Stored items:
——————————

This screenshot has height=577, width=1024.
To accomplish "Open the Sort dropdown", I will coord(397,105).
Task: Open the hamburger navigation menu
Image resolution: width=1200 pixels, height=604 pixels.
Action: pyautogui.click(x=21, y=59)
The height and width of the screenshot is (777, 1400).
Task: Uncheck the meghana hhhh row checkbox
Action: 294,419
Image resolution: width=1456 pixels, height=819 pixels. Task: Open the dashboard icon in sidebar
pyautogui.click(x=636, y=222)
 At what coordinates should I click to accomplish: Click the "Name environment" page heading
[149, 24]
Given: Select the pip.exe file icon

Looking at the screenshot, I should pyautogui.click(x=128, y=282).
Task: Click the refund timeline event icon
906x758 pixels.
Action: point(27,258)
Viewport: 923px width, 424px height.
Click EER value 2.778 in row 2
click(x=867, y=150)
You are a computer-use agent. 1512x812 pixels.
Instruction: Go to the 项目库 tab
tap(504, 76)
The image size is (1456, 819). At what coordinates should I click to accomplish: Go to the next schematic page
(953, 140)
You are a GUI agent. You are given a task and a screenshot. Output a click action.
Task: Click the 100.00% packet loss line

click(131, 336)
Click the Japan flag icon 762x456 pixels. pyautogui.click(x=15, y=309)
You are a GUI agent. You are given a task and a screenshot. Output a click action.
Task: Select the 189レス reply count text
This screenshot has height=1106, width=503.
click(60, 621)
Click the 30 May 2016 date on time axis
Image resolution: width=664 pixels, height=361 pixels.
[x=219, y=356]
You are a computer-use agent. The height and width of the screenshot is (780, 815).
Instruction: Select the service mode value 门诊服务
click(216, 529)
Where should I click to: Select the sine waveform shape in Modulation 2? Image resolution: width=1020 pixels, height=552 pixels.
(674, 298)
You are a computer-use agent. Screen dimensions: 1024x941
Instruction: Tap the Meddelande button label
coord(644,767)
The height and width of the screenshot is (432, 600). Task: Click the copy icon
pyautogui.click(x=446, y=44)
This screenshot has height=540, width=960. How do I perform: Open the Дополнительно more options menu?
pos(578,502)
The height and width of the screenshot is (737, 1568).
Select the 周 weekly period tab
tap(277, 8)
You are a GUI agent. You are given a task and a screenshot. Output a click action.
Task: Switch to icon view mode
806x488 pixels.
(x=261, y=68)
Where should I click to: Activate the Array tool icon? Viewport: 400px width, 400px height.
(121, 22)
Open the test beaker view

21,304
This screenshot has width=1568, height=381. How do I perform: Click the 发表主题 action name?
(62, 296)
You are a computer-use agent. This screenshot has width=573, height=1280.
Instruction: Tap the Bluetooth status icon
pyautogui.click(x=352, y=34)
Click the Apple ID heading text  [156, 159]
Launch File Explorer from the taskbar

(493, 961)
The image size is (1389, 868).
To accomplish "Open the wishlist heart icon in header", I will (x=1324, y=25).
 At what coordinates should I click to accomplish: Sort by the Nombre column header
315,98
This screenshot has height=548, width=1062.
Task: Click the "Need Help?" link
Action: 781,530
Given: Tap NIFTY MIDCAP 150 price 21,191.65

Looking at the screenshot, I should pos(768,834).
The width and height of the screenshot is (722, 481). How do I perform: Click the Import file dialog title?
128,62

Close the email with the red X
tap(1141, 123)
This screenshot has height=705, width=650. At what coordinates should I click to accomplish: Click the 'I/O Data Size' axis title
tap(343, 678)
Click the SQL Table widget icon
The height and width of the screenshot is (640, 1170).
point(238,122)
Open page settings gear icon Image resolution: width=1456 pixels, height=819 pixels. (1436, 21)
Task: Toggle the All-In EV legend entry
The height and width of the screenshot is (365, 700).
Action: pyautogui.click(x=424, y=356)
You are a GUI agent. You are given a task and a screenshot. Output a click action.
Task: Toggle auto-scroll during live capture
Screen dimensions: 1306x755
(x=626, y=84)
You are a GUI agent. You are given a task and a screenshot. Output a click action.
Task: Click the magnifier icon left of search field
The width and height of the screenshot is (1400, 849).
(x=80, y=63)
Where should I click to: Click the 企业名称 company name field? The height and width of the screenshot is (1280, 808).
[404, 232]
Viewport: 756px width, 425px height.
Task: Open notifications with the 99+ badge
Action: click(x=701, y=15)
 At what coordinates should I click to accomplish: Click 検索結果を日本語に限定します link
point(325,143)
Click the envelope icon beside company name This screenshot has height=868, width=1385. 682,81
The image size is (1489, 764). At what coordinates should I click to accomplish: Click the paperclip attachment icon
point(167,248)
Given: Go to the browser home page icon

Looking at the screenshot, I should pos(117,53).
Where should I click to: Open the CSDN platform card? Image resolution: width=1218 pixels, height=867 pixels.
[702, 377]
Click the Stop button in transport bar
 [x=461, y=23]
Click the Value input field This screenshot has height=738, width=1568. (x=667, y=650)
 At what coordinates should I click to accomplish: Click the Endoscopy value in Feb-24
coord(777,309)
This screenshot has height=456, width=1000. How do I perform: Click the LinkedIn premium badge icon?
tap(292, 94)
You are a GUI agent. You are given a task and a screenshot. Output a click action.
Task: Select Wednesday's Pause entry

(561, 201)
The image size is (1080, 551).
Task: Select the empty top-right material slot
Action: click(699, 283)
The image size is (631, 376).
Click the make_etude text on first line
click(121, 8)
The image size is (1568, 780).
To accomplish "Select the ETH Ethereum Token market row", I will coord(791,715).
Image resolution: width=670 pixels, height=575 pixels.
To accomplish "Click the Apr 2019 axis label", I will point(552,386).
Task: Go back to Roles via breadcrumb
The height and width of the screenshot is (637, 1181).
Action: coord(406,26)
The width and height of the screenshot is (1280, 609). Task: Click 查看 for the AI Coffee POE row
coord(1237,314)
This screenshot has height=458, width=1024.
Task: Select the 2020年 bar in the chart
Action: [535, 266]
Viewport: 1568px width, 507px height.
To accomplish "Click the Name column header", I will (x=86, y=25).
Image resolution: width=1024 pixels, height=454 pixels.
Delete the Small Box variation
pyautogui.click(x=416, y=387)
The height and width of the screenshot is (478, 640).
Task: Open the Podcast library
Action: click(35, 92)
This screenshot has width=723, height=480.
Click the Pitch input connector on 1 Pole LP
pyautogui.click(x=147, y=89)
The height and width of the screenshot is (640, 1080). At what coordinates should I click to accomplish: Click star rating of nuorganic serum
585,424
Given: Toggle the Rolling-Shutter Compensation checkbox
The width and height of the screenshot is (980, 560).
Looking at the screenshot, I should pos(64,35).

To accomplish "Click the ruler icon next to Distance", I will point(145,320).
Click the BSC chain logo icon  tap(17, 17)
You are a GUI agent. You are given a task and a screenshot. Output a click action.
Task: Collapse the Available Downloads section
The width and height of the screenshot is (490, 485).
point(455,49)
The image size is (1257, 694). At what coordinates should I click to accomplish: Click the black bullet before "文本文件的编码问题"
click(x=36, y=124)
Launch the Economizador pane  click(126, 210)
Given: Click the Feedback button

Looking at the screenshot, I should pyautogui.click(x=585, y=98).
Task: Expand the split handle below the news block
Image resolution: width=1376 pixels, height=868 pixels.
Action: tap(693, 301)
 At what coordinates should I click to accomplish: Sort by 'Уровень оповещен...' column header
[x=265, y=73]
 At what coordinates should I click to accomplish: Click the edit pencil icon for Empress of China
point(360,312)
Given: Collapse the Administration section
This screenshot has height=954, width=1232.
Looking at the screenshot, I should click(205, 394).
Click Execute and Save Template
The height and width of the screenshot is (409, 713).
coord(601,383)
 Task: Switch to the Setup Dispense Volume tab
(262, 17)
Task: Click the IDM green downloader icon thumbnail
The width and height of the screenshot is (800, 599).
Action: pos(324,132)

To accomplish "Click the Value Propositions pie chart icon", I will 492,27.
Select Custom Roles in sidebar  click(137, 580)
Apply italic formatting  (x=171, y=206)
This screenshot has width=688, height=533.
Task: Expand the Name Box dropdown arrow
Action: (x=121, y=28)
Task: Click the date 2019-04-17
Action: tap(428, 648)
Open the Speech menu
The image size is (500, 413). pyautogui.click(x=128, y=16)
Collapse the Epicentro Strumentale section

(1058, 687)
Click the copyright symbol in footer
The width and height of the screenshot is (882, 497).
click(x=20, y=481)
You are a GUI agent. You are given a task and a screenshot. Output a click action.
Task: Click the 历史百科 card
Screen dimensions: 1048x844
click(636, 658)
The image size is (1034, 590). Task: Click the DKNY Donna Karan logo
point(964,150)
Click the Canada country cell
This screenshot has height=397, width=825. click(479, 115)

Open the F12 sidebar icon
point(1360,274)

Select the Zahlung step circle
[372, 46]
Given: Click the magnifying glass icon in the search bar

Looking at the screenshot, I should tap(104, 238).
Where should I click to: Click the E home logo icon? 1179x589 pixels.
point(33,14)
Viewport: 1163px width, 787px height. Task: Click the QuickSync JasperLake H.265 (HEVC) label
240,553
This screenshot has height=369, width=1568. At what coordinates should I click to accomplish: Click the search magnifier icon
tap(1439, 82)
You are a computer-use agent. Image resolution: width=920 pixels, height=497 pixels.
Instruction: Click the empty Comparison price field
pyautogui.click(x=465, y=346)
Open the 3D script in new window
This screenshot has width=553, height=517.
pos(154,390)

——————————

[TASK TO COMPLETE]
From the records above, copy out the line with "Click the Apple", the line with "Click the SQL Table widget icon", and every line between them, word for word.

[EXERCISE RESPONSE]
Click the Apple ID heading text  [156, 159]
Launch File Explorer from the taskbar

(493, 961)
The image size is (1389, 868).
To accomplish "Open the wishlist heart icon in header", I will (x=1324, y=25).
 At what coordinates should I click to accomplish: Sort by the Nombre column header
315,98
This screenshot has height=548, width=1062.
Task: Click the "Need Help?" link
Action: 781,530
Given: Tap NIFTY MIDCAP 150 price 21,191.65

Looking at the screenshot, I should pos(768,834).
The width and height of the screenshot is (722, 481). How do I perform: Click the Import file dialog title?
128,62

Close the email with the red X
tap(1141, 123)
This screenshot has height=705, width=650. At what coordinates should I click to accomplish: Click the 'I/O Data Size' axis title
tap(343, 678)
Click the SQL Table widget icon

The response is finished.